* STATED TASK
Pick out every line of the listing below that contains the word "arrow" and copy each of those lines. Case matters.

****

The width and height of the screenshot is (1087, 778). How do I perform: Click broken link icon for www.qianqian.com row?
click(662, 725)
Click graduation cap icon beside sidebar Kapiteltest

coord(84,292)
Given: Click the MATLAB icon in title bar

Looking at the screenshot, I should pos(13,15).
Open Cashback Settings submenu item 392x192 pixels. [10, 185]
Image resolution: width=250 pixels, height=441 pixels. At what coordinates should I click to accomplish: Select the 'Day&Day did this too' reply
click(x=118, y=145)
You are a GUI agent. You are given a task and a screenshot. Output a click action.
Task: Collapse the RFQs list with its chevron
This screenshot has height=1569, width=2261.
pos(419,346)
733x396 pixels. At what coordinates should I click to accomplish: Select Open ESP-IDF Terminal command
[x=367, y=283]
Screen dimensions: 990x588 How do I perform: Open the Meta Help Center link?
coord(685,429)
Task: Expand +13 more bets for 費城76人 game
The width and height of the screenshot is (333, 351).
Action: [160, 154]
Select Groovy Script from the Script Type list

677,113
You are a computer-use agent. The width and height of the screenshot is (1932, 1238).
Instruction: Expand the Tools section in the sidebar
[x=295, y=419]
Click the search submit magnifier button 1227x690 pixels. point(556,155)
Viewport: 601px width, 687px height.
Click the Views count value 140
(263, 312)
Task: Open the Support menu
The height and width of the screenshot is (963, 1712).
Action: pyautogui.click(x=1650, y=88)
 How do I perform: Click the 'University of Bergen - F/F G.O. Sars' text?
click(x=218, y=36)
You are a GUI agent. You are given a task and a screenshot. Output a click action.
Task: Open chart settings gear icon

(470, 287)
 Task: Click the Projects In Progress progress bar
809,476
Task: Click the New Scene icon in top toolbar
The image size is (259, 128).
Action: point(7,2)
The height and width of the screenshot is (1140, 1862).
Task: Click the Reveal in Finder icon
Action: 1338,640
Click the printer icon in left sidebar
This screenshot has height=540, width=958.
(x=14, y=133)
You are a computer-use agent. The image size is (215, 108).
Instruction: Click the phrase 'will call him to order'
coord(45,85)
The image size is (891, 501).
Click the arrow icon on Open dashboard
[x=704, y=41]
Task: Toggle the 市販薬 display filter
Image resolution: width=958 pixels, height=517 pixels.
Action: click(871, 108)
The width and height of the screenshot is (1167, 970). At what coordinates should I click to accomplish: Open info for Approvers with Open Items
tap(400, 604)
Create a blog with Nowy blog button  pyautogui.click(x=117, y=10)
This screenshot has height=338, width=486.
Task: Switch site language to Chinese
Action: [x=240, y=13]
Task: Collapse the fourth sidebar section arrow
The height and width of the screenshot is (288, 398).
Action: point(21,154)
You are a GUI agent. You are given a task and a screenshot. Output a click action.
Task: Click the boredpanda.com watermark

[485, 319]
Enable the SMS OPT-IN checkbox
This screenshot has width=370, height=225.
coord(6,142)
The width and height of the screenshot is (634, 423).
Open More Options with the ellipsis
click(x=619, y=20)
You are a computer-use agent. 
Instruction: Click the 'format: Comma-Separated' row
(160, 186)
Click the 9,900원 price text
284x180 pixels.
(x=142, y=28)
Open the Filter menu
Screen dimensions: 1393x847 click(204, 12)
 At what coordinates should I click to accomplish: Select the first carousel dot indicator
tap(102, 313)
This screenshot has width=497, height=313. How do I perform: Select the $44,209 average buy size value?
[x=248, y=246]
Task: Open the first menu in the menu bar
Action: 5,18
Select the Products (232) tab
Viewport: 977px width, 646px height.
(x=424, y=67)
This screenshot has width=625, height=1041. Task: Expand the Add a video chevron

****

* CORRECT OUTPUT
Click the arrow icon on Open dashboard
Task: Collapse the fourth sidebar section arrow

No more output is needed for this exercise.